We wanted to continue this journey, you rather have me this way then not at all. We loved each other. We made plans, I was ready to move to the UK
I changed jobs, due to problems at work, and as I got quitted I fell in a hole….you did help but not seen how scared I was and I reproached you, due to you as a manager could influence s.th. I was not fair.
Luckily I found right away another job, and the relationship got more relaxed,not being colleagues anymore, we could be more open as you were in germany, no more fear to hide it.
You stayed at my place, no more hotels and we had a sort of normal life in the days you were here and we were working….not just party weekends with no responsibility. I loved it. It was so real.
Last summer I spent with you and the kids in the UK, I got to meet your mom, and she is wonderful. The weeks got me thinking a lot, I had to change my temper, back in germany I went to my doc and got addresses for therapists. My first appointment was in week 38. I did not tell you, I wanted to do it for myself..and us, but not for you. I only had 2 meetings, and did not control my temper again as I felt hurt…..about a stupid chat comment about the cat. I did hurt you very much in the emails they followed after….I wanted to break up, took it back, but it was too late.

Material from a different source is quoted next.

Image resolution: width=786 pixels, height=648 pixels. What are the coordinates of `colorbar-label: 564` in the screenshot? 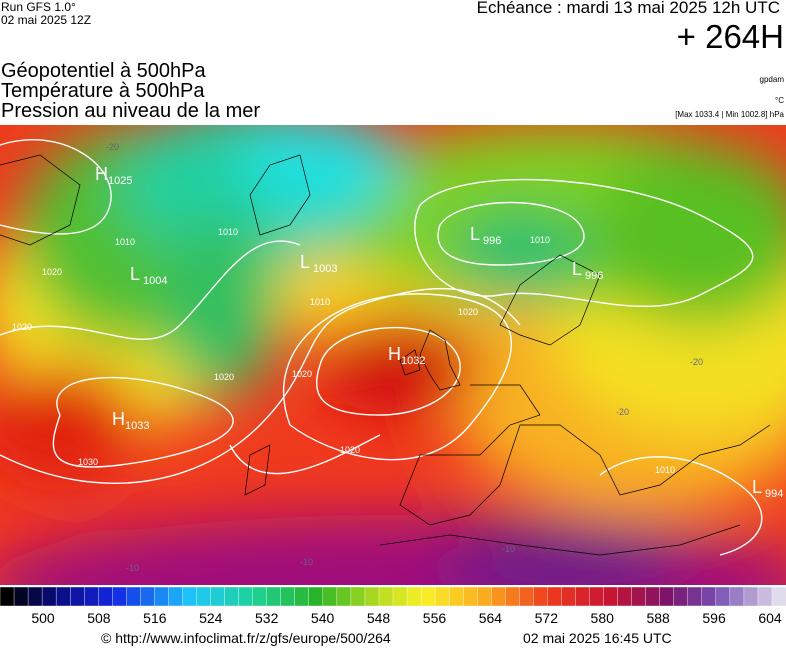 It's located at (491, 618).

But now you broke up, not loving me anymore you said, too much pain, I worn you down,
It must have been a slow process, I do not believe you can just shut off love, and this is what hurts, you could not talk to me on our autumn holidays, you had to do this before, by mail….
Herewith the amazing love story ends? You waited so long for this, worked real hard to get my walls down and I did fell utterly in love with you. This love was/ is special, you told me you never had a bigger love.
This amazing love story has its end now……..no return.